--- START ---

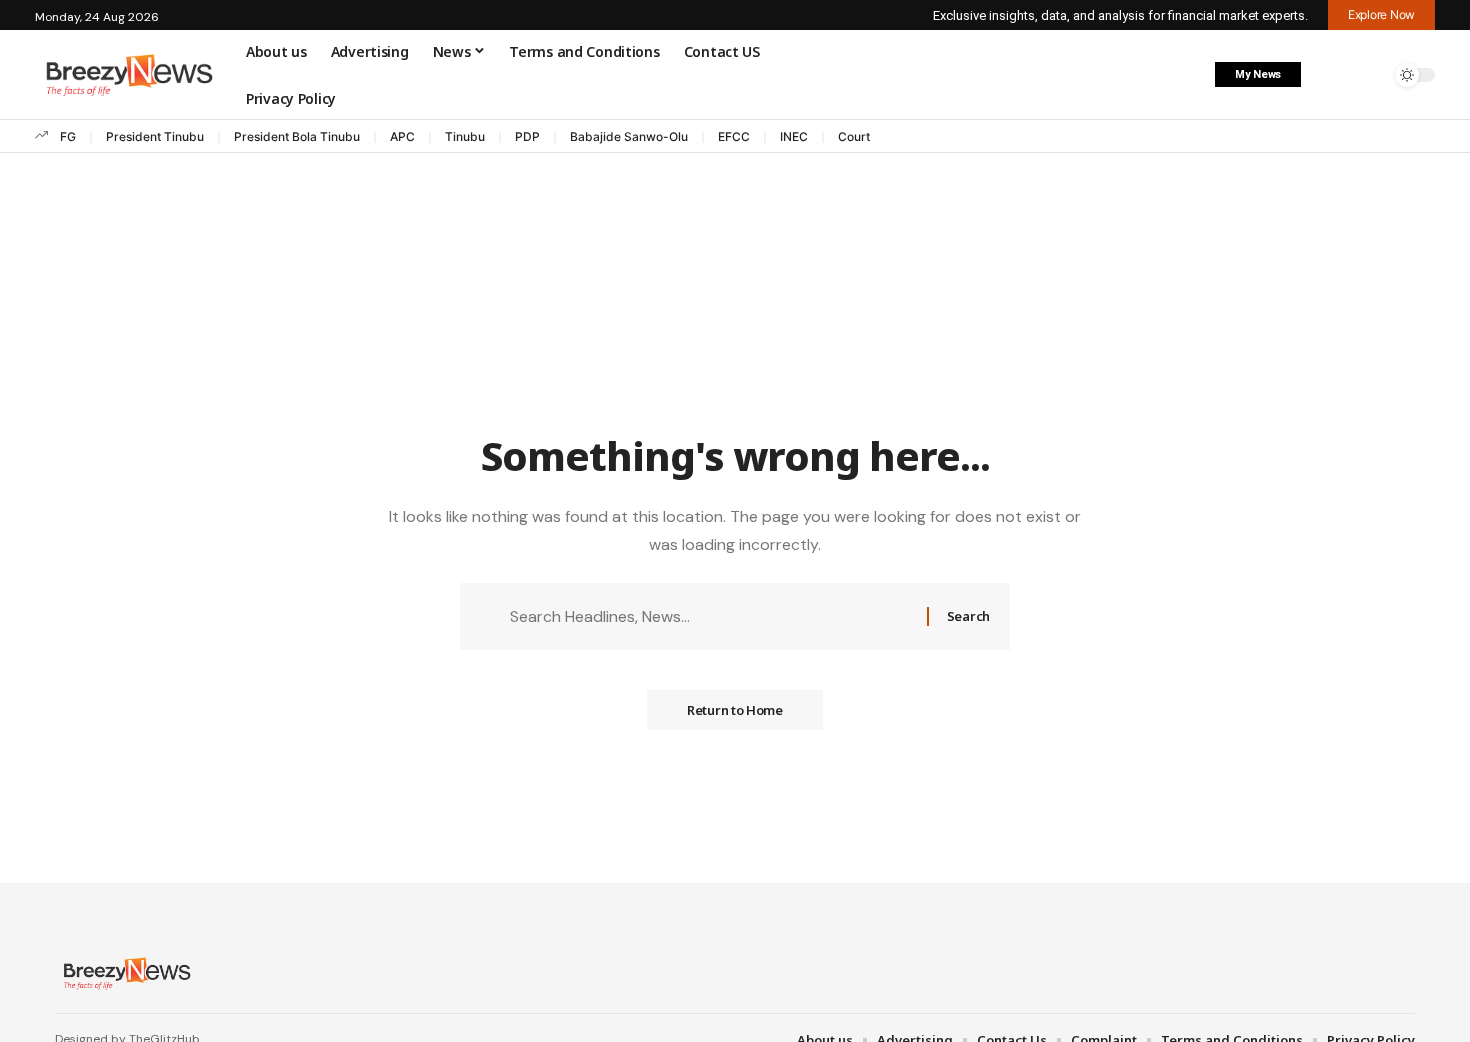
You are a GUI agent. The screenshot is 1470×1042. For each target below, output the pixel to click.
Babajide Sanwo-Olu (629, 136)
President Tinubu (155, 136)
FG (68, 136)
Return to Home (735, 710)
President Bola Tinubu (297, 136)
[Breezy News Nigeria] (124, 973)
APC (402, 136)
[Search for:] (711, 616)
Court (854, 136)
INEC (794, 136)
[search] (1370, 75)
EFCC (734, 136)
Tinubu (465, 136)
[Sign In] (1328, 75)
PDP (527, 136)
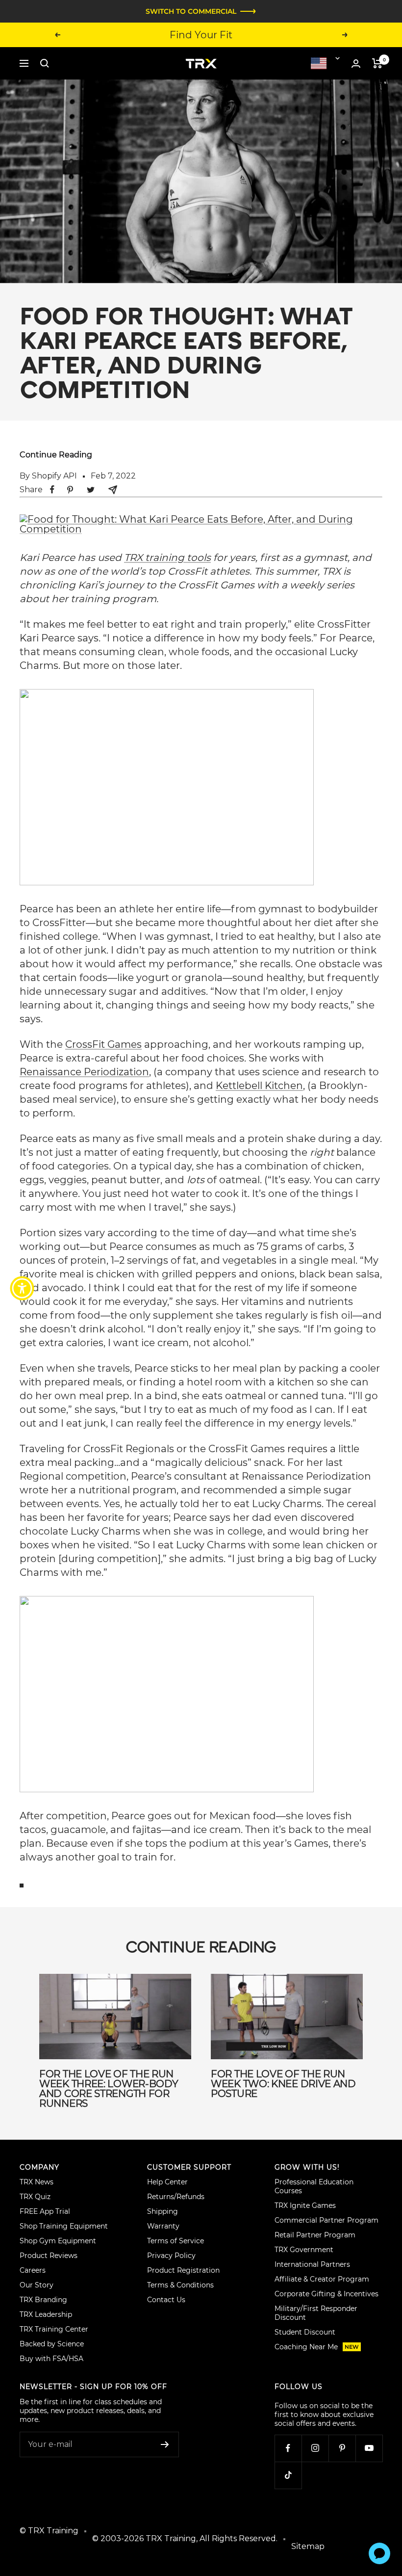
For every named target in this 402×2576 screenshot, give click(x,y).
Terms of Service (175, 2240)
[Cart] (377, 63)
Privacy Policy (171, 2255)
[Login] (356, 63)
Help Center (167, 2182)
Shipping (162, 2211)
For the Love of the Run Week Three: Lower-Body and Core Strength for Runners (108, 2088)
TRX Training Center (54, 2329)
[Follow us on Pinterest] (341, 2448)
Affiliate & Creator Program (322, 2279)
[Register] (165, 2444)
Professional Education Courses (314, 2186)
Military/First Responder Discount (316, 2313)
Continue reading (56, 454)
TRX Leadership (46, 2314)
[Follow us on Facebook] (288, 2448)
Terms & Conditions (180, 2285)
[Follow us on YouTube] (368, 2448)
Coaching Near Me (317, 2346)
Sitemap (308, 2546)
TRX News (36, 2182)
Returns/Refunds (175, 2196)
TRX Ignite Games (305, 2205)
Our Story (36, 2285)
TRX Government (304, 2249)
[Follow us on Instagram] (315, 2448)
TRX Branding (43, 2299)
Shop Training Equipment (64, 2226)
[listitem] (52, 489)
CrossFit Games (103, 1044)
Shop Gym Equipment (58, 2240)
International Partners (312, 2264)
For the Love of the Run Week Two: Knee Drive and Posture (283, 2083)
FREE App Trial (45, 2211)
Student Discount (305, 2332)
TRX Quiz (35, 2196)
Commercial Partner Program (326, 2220)
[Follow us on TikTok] (288, 2475)
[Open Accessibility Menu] (22, 1288)
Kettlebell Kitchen (259, 1085)
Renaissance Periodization (84, 1072)
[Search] (44, 63)
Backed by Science (52, 2343)
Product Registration (183, 2270)
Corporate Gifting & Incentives (326, 2293)
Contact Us (166, 2299)
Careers (33, 2270)
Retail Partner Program (315, 2235)
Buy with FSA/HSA (51, 2358)
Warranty (163, 2226)
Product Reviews (48, 2255)
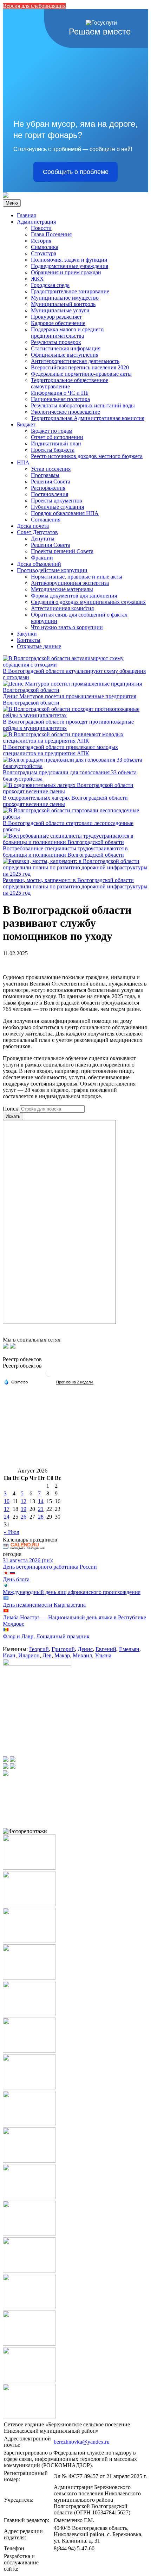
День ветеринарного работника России (50, 1567)
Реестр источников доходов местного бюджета (87, 456)
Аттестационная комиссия (62, 608)
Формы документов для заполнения (74, 596)
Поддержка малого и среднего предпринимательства (67, 332)
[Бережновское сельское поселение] (5, 196)
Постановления (49, 494)
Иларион (29, 1655)
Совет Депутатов (37, 532)
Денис (85, 1649)
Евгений (106, 1649)
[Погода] (16, 1382)
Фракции (42, 558)
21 (41, 1509)
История (41, 241)
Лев (47, 1655)
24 (6, 1517)
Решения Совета (50, 481)
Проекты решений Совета (62, 551)
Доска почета (33, 526)
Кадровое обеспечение (58, 323)
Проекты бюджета (52, 450)
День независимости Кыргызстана (44, 1605)
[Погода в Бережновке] (49, 1375)
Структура (43, 253)
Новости (41, 228)
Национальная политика (60, 399)
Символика (44, 247)
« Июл (11, 1532)
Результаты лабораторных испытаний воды (83, 405)
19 (23, 1509)
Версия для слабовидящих (34, 6)
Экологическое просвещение (65, 412)
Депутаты (42, 539)
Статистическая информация (65, 348)
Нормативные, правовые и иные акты (76, 577)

--- END ---

EXERCISE DETAILS: Go line by line through the records and copy those that contain the word "President".

RESPONSE FOR THIS EXERCISE:
President Tinubu (155, 136)
President Bola Tinubu (297, 136)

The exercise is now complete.